- _Exercise requirements_: Once you have read the records, output them exactly.

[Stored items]
+ + +
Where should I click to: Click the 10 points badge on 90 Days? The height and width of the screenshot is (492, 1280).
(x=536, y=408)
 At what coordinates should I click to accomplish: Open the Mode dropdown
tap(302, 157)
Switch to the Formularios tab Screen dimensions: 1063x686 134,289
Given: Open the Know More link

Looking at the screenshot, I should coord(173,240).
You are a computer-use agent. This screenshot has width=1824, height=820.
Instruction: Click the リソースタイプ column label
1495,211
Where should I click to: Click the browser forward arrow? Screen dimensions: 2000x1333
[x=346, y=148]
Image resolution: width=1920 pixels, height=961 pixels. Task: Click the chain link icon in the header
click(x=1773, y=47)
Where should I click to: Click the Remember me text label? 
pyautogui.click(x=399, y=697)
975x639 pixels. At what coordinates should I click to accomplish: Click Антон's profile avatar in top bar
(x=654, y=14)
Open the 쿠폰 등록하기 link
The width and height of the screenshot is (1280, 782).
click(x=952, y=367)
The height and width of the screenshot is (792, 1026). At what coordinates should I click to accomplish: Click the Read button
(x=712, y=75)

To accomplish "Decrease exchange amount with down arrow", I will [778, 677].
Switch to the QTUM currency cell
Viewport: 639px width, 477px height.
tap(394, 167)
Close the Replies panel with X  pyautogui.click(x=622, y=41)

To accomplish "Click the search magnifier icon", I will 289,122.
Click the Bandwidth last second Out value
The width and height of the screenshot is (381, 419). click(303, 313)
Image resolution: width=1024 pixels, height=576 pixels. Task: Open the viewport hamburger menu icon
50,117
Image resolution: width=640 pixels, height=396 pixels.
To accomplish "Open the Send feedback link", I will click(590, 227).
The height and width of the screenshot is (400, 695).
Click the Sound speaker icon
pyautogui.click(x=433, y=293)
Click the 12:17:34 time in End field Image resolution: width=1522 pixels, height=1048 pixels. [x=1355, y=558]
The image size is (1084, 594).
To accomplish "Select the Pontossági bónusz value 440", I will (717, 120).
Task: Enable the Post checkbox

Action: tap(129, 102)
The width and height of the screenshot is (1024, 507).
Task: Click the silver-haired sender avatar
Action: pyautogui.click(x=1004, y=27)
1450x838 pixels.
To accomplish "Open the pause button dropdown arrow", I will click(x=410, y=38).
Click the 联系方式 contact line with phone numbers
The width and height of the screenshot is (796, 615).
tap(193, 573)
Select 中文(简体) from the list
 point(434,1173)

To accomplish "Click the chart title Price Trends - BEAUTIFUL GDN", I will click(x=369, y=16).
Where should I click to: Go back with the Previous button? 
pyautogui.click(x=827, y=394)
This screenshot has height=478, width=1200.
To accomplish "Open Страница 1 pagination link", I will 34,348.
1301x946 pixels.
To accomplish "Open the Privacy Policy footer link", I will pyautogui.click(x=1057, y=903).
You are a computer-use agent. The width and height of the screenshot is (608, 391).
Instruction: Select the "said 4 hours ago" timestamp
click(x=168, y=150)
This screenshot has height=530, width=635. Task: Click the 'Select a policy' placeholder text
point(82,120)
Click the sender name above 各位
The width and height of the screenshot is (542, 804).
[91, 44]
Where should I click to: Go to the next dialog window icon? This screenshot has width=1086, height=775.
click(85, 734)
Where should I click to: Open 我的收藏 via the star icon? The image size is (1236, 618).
+ + +
- _Answer space_:
Where should I click to: Click the 10 points badge on 90 Days? The height and width of the screenshot is (492, 1280).
(x=536, y=408)
 At what coordinates should I click to accomplish: Open the Mode dropdown
tap(302, 157)
Switch to the Formularios tab Screen dimensions: 1063x686 134,289
Given: Open the Know More link

Looking at the screenshot, I should coord(173,240).
You are a computer-use agent. This screenshot has width=1824, height=820.
Instruction: Click the リソースタイプ column label
1495,211
Where should I click to: Click the browser forward arrow? Screen dimensions: 2000x1333
[x=346, y=148]
Image resolution: width=1920 pixels, height=961 pixels. Task: Click the chain link icon in the header
click(x=1773, y=47)
Where should I click to: Click the Remember me text label? 
pyautogui.click(x=399, y=697)
975x639 pixels. At what coordinates should I click to accomplish: Click Антон's profile avatar in top bar
(x=654, y=14)
Open the 쿠폰 등록하기 link
The width and height of the screenshot is (1280, 782).
click(x=952, y=367)
The height and width of the screenshot is (792, 1026). At what coordinates should I click to accomplish: Click the Read button
(x=712, y=75)

To accomplish "Decrease exchange amount with down arrow", I will [778, 677].
Switch to the QTUM currency cell
Viewport: 639px width, 477px height.
tap(394, 167)
Close the Replies panel with X  pyautogui.click(x=622, y=41)

To accomplish "Click the search magnifier icon", I will 289,122.
Click the Bandwidth last second Out value
The width and height of the screenshot is (381, 419). click(303, 313)
Image resolution: width=1024 pixels, height=576 pixels. Task: Open the viewport hamburger menu icon
50,117
Image resolution: width=640 pixels, height=396 pixels.
To accomplish "Open the Send feedback link", I will click(590, 227).
The height and width of the screenshot is (400, 695).
Click the Sound speaker icon
pyautogui.click(x=433, y=293)
Click the 12:17:34 time in End field Image resolution: width=1522 pixels, height=1048 pixels. [x=1355, y=558]
The image size is (1084, 594).
To accomplish "Select the Pontossági bónusz value 440", I will (717, 120).
Task: Enable the Post checkbox

Action: tap(129, 102)
The width and height of the screenshot is (1024, 507).
Task: Click the silver-haired sender avatar
Action: pyautogui.click(x=1004, y=27)
1450x838 pixels.
To accomplish "Open the pause button dropdown arrow", I will click(x=410, y=38).
Click the 联系方式 contact line with phone numbers
The width and height of the screenshot is (796, 615).
tap(193, 573)
Select 中文(简体) from the list
 point(434,1173)

To accomplish "Click the chart title Price Trends - BEAUTIFUL GDN", I will click(x=369, y=16).
Where should I click to: Go back with the Previous button? 
pyautogui.click(x=827, y=394)
This screenshot has height=478, width=1200.
To accomplish "Open Страница 1 pagination link", I will 34,348.
1301x946 pixels.
To accomplish "Open the Privacy Policy footer link", I will pyautogui.click(x=1057, y=903).
You are a computer-use agent. The width and height of the screenshot is (608, 391).
Instruction: Select the "said 4 hours ago" timestamp
click(x=168, y=150)
This screenshot has height=530, width=635. Task: Click the 'Select a policy' placeholder text
point(82,120)
Click the sender name above 各位
The width and height of the screenshot is (542, 804).
[91, 44]
Where should I click to: Go to the next dialog window icon? This screenshot has width=1086, height=775.
click(85, 734)
Where should I click to: Open 我的收藏 via the star icon? The image size is (1236, 618).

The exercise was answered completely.